Wednesday, November 9, 2011

A Clear and Present Danger (not Harrison Ford)


From today's lecture, here's a closer look at the case Schenck v. United States from all the way back in 1919.

This case involved Charles Schenck, who was the Secretary of the Socialist Party of America in 1917. Schenck was responsible for printing, distributing, and mailing leaflets that stated his party’s opposition to the draft during World War I. The leaflets were opposed to the draft and urged readers to “do not submit to intimidation” and compared the draft to an act of involuntary servitude. Schenck was subsequently indicted and convicted of violating the Espionage Act of 1917.

This decision was soon after met with an appeal by Schenck. He took his case to the Supreme Court, claiming that his First Amendment rights had been violated.
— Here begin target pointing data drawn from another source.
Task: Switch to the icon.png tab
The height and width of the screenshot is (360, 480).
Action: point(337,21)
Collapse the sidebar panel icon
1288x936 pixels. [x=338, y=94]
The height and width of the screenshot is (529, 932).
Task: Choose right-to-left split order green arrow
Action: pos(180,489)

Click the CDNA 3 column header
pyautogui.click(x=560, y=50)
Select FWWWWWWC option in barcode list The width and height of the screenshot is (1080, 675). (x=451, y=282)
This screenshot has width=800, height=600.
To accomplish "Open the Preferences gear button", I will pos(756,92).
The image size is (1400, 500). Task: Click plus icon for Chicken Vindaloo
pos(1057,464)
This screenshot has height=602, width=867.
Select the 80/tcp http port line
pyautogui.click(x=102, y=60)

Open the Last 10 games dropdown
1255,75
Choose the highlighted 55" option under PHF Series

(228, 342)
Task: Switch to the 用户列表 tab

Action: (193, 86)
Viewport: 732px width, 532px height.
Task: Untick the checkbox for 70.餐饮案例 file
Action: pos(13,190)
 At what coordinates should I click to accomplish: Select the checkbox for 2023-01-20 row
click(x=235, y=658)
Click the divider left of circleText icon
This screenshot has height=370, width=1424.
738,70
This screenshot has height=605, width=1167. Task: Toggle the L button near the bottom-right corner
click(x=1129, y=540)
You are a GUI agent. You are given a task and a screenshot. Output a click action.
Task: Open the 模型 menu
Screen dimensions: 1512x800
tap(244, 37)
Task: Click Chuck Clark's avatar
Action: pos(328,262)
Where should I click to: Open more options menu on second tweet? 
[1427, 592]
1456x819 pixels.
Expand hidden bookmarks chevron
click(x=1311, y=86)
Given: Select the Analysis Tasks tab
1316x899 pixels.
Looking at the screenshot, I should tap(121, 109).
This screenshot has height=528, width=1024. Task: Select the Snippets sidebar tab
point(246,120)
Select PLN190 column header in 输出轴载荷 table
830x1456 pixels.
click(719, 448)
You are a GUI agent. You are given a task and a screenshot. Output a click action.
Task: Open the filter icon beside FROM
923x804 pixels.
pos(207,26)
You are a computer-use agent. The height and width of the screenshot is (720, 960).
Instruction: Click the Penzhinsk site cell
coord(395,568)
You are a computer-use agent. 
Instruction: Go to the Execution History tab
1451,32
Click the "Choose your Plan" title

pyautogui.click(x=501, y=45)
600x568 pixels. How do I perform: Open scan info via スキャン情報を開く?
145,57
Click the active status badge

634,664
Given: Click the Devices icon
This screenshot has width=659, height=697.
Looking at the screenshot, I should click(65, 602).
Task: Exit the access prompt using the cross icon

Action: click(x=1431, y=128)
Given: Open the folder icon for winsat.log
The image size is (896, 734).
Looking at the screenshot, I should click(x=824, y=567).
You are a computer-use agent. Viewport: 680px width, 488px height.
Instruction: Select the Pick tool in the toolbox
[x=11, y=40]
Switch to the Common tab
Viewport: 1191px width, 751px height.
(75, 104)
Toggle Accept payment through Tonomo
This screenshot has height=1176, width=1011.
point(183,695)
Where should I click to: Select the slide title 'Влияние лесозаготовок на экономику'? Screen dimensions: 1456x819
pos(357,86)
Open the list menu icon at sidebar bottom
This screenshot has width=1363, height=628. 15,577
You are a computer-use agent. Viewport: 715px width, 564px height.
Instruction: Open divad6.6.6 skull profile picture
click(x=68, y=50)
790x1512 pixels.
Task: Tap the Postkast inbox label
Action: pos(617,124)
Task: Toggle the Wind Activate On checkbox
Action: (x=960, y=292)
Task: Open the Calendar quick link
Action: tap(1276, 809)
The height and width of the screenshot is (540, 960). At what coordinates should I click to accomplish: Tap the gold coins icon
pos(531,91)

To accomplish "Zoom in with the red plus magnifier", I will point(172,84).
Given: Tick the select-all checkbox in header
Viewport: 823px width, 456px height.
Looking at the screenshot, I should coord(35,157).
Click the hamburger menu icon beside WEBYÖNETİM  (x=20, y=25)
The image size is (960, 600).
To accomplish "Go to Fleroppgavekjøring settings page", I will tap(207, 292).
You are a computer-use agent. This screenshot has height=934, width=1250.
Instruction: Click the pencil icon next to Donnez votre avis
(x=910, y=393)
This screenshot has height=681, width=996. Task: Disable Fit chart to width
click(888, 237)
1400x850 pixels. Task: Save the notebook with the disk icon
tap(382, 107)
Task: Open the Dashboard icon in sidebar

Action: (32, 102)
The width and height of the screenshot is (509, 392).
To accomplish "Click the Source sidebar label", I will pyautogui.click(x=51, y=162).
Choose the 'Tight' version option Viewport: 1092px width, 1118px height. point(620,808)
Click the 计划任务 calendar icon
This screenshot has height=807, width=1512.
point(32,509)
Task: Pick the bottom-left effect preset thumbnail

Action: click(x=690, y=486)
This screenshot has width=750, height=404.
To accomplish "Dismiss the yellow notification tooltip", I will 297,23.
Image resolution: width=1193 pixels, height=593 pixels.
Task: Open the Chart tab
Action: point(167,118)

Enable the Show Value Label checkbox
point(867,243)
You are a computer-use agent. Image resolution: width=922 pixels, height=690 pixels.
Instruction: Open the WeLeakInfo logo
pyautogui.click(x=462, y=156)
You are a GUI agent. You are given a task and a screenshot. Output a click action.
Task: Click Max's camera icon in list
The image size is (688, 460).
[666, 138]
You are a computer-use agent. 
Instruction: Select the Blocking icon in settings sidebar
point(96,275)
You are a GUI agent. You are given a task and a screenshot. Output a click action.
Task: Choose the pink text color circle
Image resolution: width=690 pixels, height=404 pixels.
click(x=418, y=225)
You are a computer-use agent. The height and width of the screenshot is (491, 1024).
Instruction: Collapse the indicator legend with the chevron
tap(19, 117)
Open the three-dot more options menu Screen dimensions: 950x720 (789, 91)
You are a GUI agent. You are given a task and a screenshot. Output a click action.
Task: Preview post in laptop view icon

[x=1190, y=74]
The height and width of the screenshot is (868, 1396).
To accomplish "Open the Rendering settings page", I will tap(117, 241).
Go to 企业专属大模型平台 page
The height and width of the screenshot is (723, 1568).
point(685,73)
The Supreme Court eventually ruled against Schenck (who would go on to spend 6 months in jail), stating that his conviction was constitutional due to the First Amendment not giving protection to speech that encouraged insubordination.

Justice Oliver Wendell Holmes, the majority opinion in this case, set forward the “clear and present danger” test.  He wrote, “The most stringent protection of free speech would not protect a man in falsely shouting fire in a theater and causing a panic.” According to Holmes, words that “are of such a nature to create a clear and present danger that they will bring about the substantive evils that Congress has a right to prevent.”